Ändert sich schlagartig am Zielpunkt, da haben sie wieder alles aufgefahren was das Arsenal hergibt, dazu das permanente Gedröhne der bis zu acht Hubschrauber über uns. Wasserwerfer auf jeder Seite, Räumfahrzeuge und Mannschaftswagen in Massen. Mit Mannschaft natürlich - und da es auf Dauer langweilig ist in den Blechkisten zu sitzen, verschaffen die sich irgendwann Bewegung. Am intensivsten bewegen sich die maskierten und behelmten Kameraden, das müssen die sein, die immer die vermummten Gewalttäter verfolgen.

Dafür brauchen sie natürlich Platz und den verschaffen sie sich, gerne rigoros und im Laufschritt, immer schön den Knüppel dabei eingesetzt, immer rein in die Menge. Muss höllisch Spaß machen mit Schildkrötenklamotten. Manchmal wird dabei auch scheinbar jemand verhaftet, obwohl weit und breit keine vermummten Gewalttäter ohne Helm zu erkennen sind, nur Leute die bei Musik und Bier im Park chillen. Egal, verdächtig sind hier wohl alle, das Thema macht's halt.

Als sich langsam Unmut breit macht über die eskalierende Gangart bei einer völlig friedlichen Veranstaltung darf Kanonier Schulze auch noch seinen Wasserwerfer ausprobieren und nach inzwischen sechs Stunden auf den Beinen beschließe ich zu gehen, bevor auch Müller, Meier und die anderen Kanoniere ihr Spielzeug auspacken dürfen.

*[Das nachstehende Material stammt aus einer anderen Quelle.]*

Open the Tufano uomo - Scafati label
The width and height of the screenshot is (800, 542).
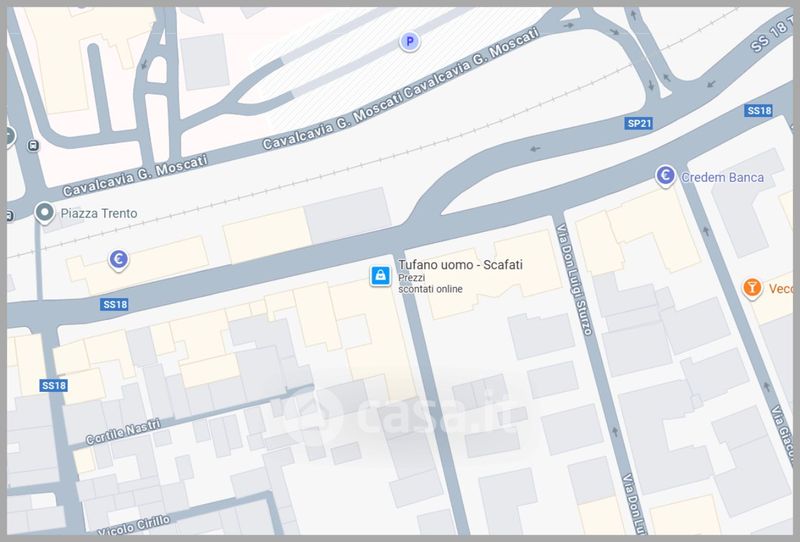point(460,265)
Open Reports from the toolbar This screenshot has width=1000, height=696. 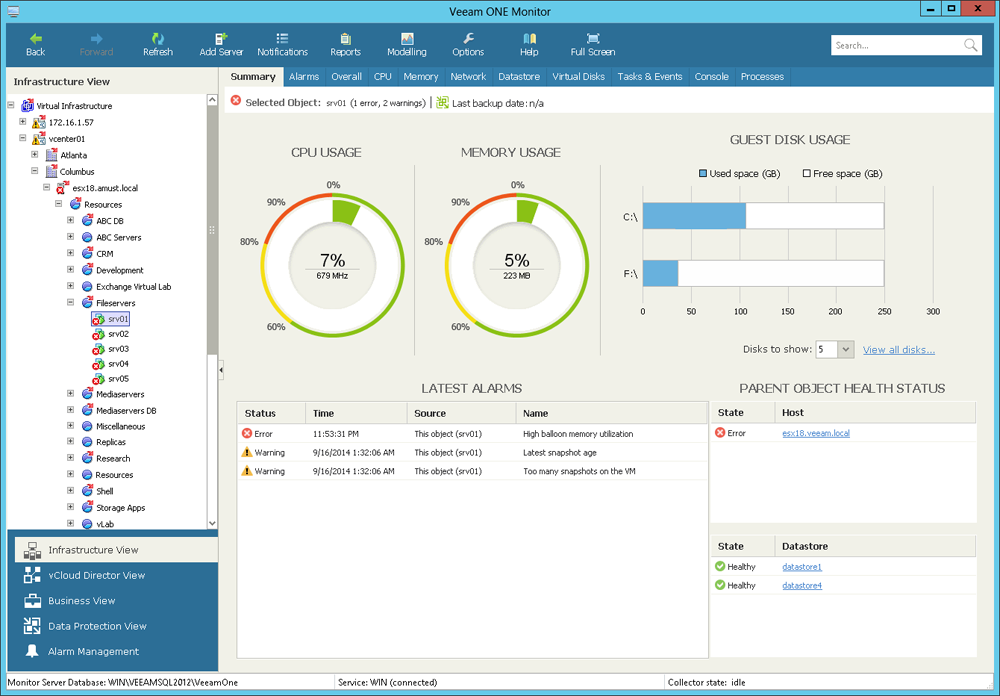[x=345, y=39]
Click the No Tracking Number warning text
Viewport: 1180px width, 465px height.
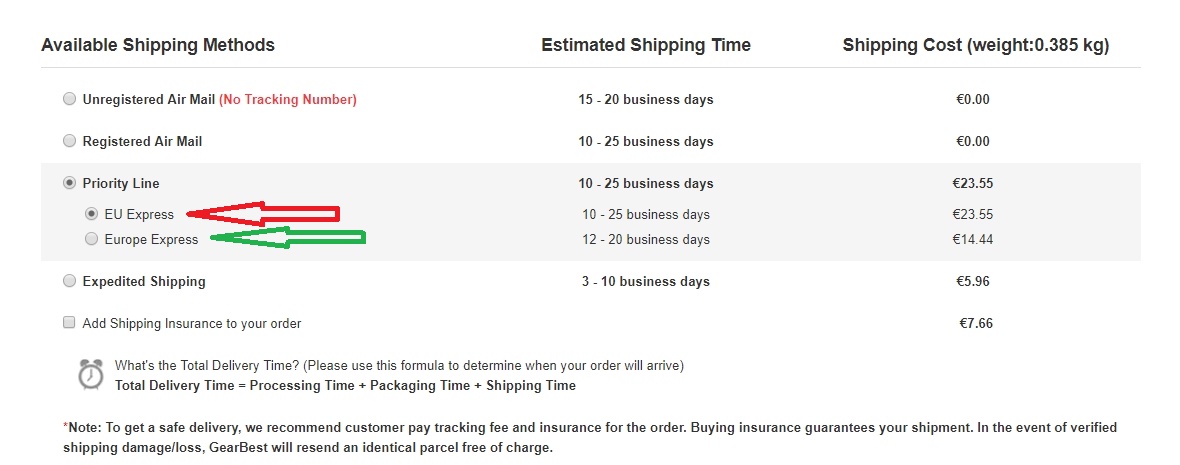(288, 99)
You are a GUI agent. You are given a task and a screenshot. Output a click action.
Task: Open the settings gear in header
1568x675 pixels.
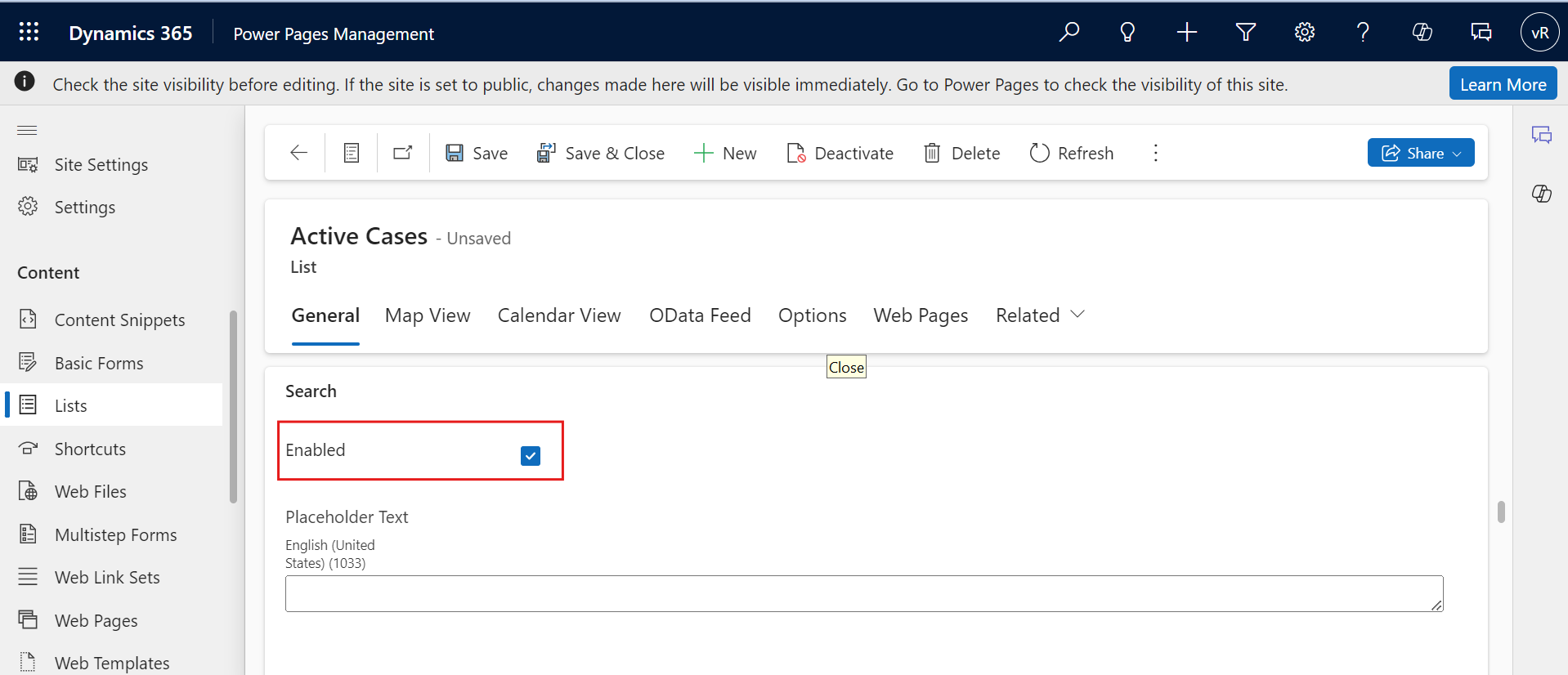1304,32
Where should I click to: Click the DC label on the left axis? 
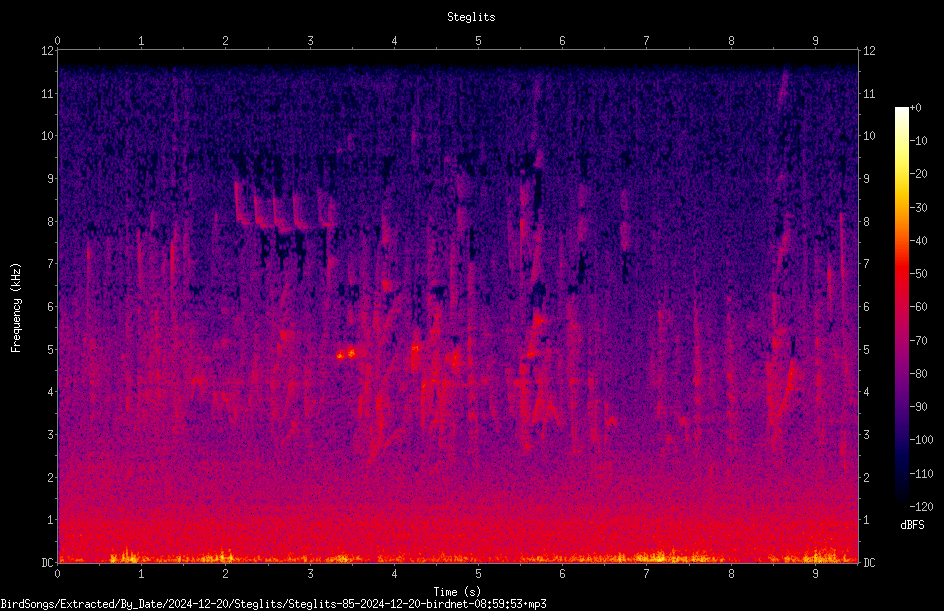pyautogui.click(x=47, y=562)
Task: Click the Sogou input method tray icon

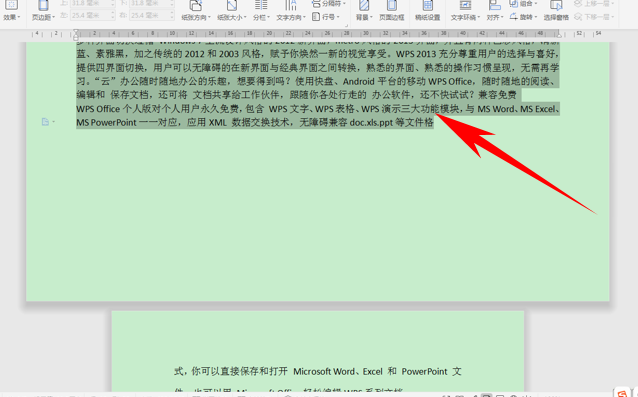Action: pos(622,393)
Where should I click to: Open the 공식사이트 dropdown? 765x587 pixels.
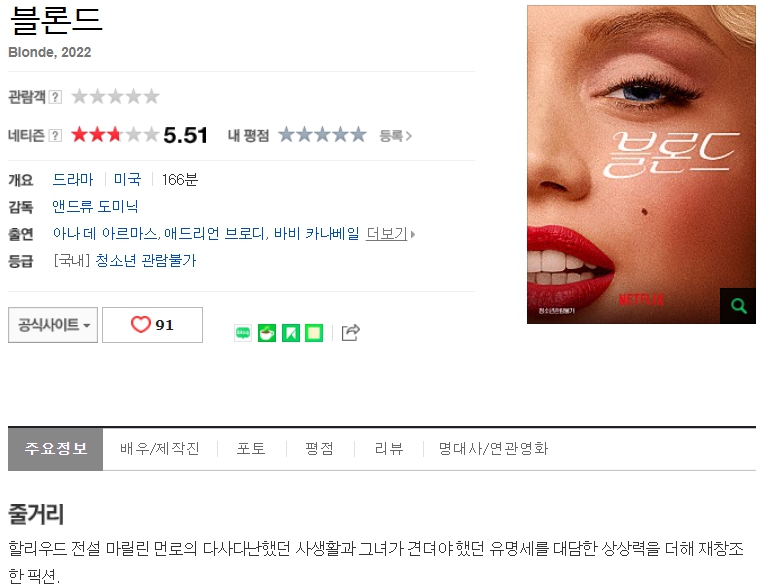[53, 325]
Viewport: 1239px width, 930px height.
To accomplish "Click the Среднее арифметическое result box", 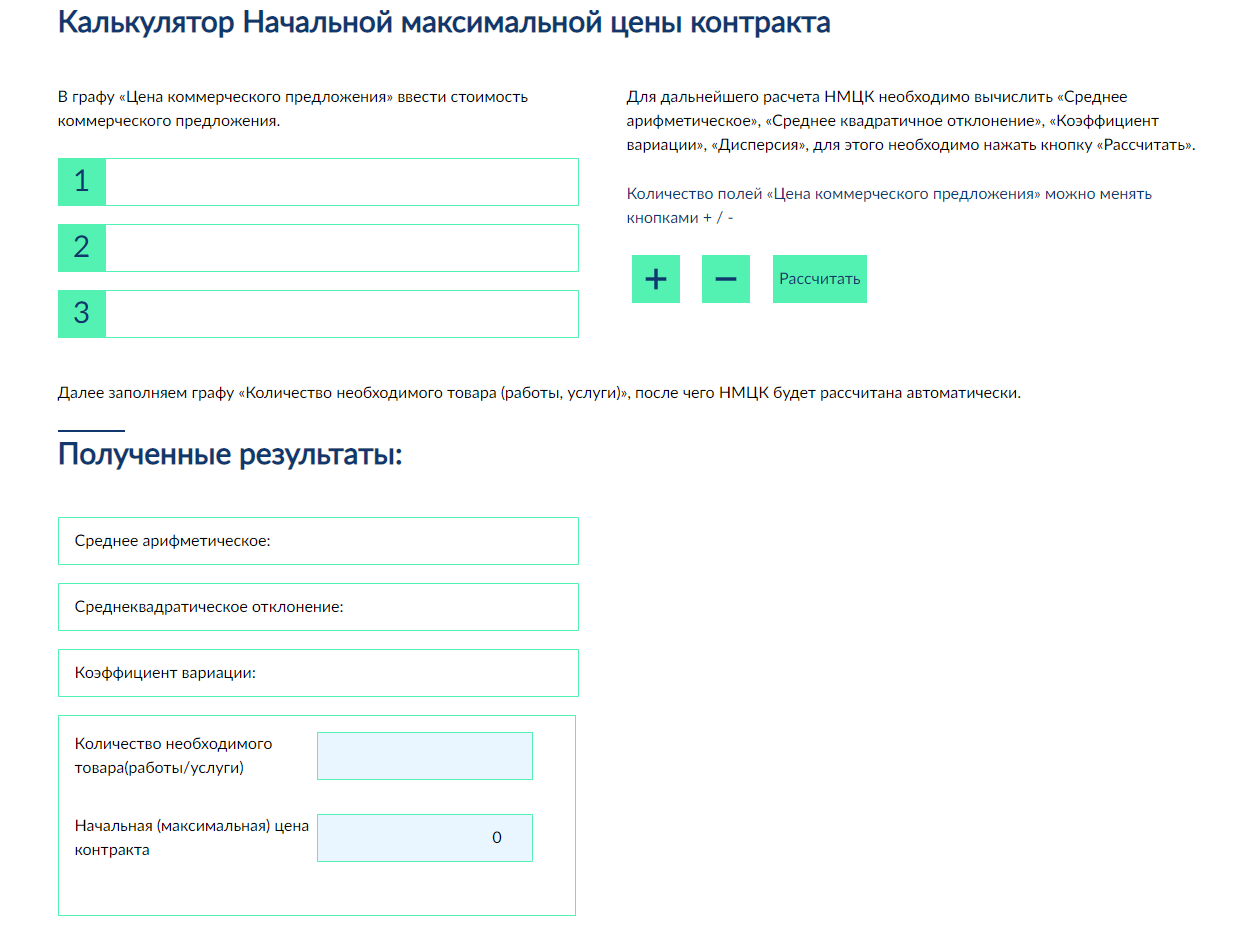I will [x=318, y=541].
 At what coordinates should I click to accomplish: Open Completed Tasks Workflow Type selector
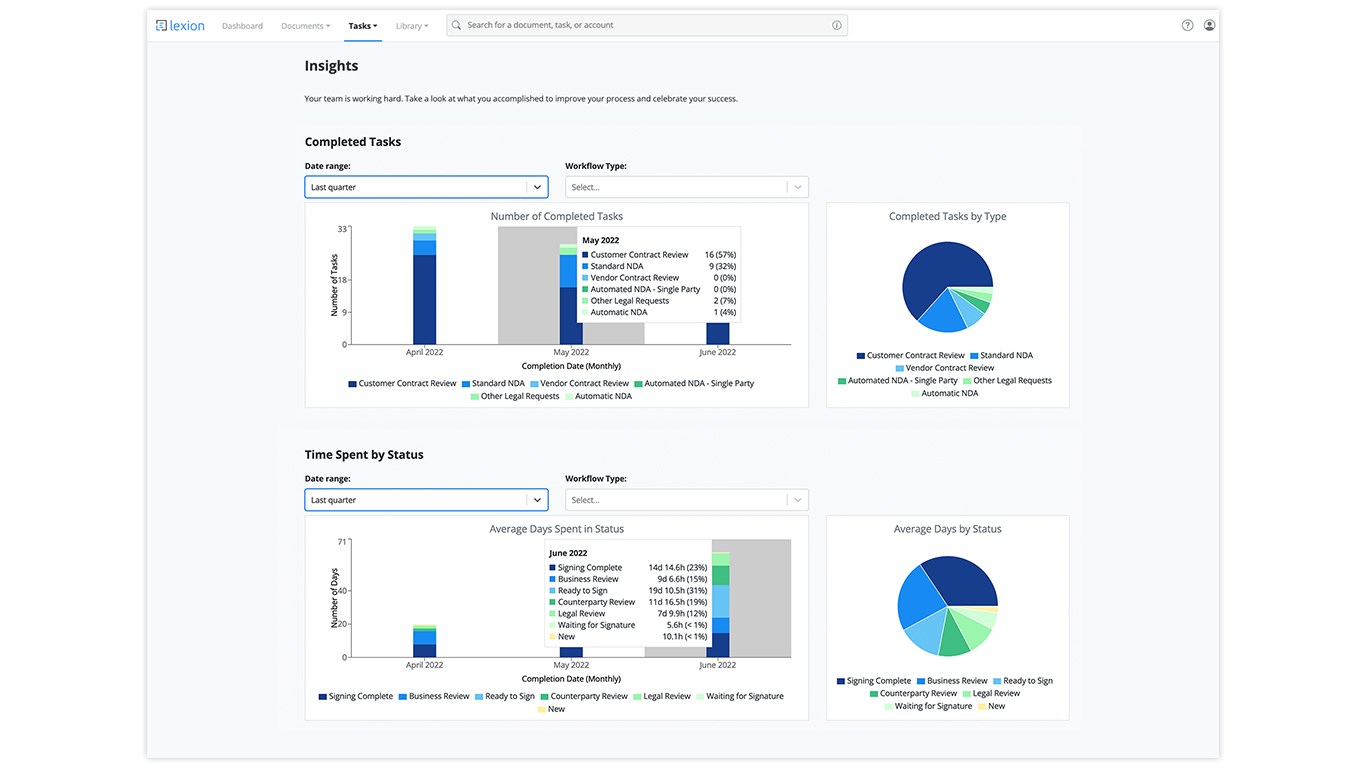click(686, 187)
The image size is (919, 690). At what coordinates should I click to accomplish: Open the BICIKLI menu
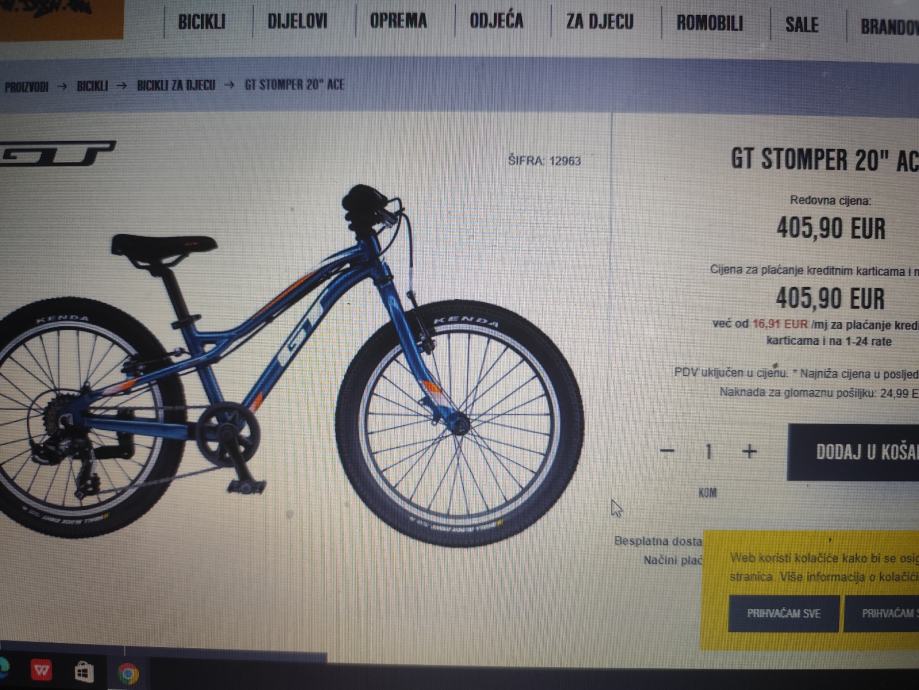point(202,22)
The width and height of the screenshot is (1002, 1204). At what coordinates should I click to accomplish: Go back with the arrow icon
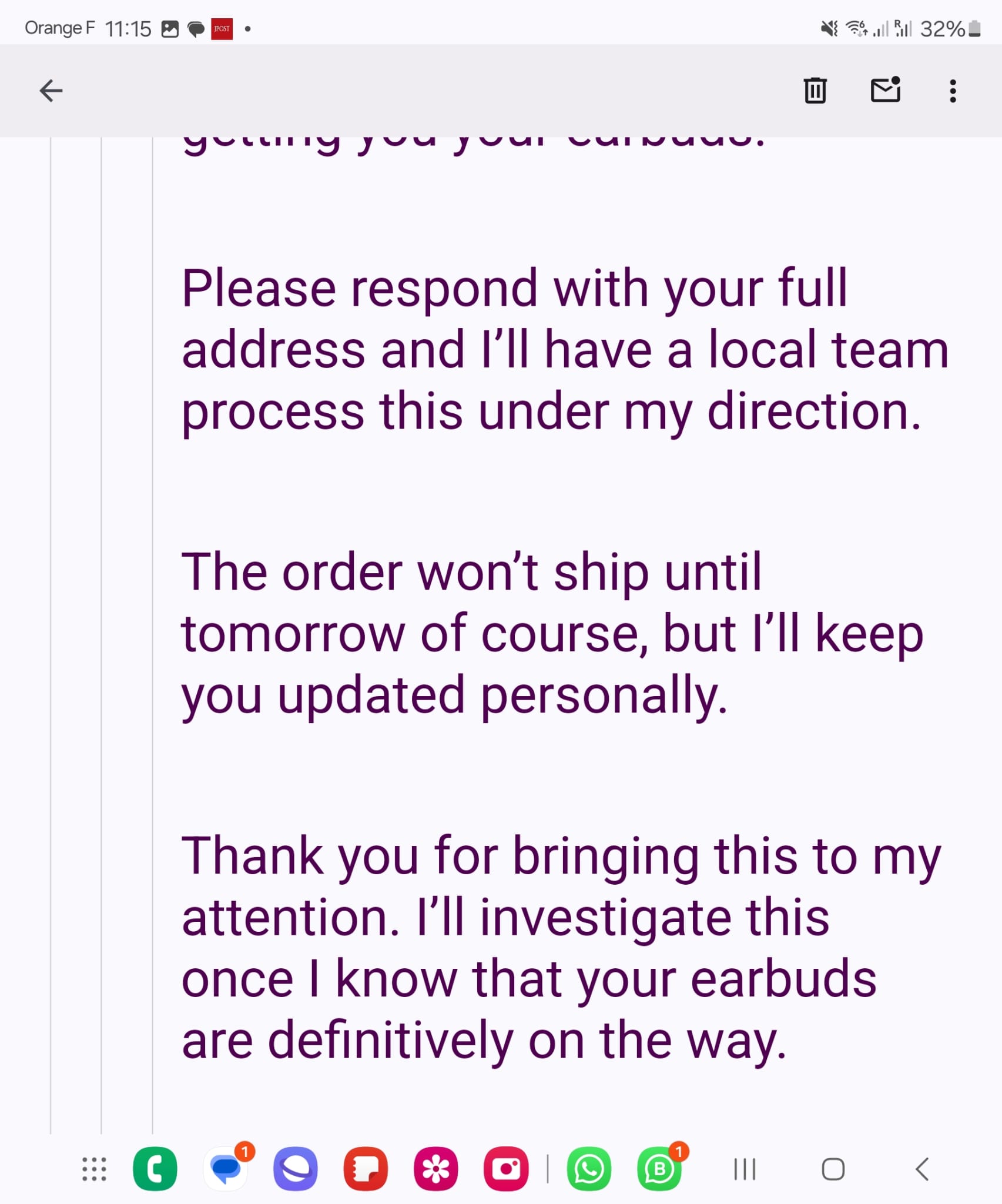point(51,91)
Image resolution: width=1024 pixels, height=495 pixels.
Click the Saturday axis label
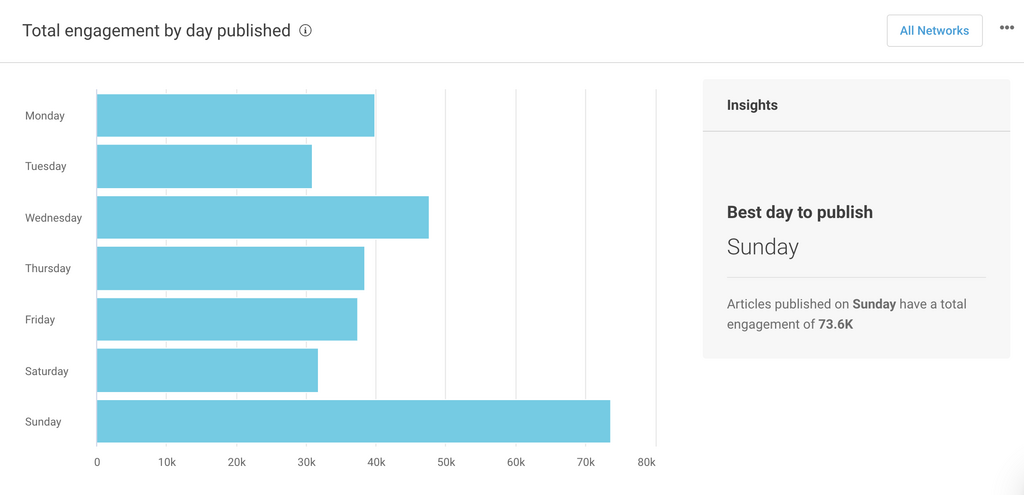(x=47, y=371)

Eigentlich wollte ich noch Slime sehen und noch lieber Rainer von Vielen, aber wer weiß wat der Dudde da noch alles hat.


Fotos dazu: NoG20 Demo,  Deichtor, Willy-Brandt-Straße, Millerntorplatz
Bier dazu: Ratsherrn Lazy in Red, Red IPA, 6.7%
Musik dazu: Rage Against The Machine - Rage Against The Machine/The Battle Of Los Angeles/Renegades

Trump und Erdogan haben sich übrigens sehr lobend über die Hamburger Polizei geäußert. Lob aus berufenem Munde, wer freut sich da nicht.